Friday, March 28, 2014

Corporate Governance and The Companies Act, 2013

The last speaker of the seminar, Professor Arjya B. Majumdar, Jindal Global Law School addressed various aspects of Corporate Governance and its implications under The Companies Act, 2013.

The need for Corporate Governance was seen in year 2000-2001 due to the infamous accounting frauds involving Enron and WorldCom. Subsequently, the Sarbanes-Oxley Act, 2002 was enacted in the US. This Act specifically provided for disclosure controls, conduct of audits and auditor independence, corporate responsibility, conflicts of interest for securities analysts and accountability for corporate fraud and recognized the need for Corporate Governance.

The speaker then discussed the Corporate Governance framework in India prior to 2013. The old Act did not address the need for Corporate Governance in India.

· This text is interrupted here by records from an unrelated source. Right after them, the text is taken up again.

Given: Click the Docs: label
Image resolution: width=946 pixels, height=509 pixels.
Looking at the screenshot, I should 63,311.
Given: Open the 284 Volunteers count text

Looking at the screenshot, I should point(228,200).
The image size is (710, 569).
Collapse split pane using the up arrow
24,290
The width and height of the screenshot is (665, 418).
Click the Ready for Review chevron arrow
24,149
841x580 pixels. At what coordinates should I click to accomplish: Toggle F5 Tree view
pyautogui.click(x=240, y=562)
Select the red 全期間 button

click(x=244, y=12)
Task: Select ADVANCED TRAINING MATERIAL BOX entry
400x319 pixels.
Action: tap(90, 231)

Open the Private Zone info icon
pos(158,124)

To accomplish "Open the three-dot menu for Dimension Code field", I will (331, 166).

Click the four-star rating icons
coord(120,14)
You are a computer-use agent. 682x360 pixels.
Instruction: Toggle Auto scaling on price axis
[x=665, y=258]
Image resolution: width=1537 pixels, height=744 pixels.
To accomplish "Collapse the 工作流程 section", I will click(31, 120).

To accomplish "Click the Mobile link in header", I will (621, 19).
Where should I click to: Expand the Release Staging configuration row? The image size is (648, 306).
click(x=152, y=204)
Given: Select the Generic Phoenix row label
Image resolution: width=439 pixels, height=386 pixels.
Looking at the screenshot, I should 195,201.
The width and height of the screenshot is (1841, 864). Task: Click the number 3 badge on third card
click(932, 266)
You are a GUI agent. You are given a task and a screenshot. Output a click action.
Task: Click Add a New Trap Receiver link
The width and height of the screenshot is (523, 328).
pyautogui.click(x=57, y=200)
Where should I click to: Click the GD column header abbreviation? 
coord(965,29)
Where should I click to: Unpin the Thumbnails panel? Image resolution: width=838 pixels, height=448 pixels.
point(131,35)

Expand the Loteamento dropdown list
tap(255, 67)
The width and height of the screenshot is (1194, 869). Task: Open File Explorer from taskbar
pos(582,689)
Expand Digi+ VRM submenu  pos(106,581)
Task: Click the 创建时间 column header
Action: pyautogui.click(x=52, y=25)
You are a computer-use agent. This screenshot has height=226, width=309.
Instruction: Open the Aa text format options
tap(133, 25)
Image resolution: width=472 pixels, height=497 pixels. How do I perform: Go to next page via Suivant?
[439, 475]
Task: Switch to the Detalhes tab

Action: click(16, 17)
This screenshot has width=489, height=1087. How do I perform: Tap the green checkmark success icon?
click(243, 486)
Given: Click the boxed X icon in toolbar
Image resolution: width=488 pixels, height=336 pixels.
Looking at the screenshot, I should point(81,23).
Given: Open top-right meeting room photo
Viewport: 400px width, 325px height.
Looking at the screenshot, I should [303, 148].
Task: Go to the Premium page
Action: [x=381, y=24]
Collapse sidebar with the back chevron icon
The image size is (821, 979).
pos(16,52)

The Naresh Chandra Report on Corporate Audit and Governance and the Narayan Murthy Committee on Corporate Governance addressed the need for Corporate Governance in India. The Committee’s recommendations were implemented through an amendment of Clause 49 of the Listing Agreement to include Independent Directors, annual and quarterly disclosures, Committees of the Board of Directors on audit, remuneration and shareholders grievances.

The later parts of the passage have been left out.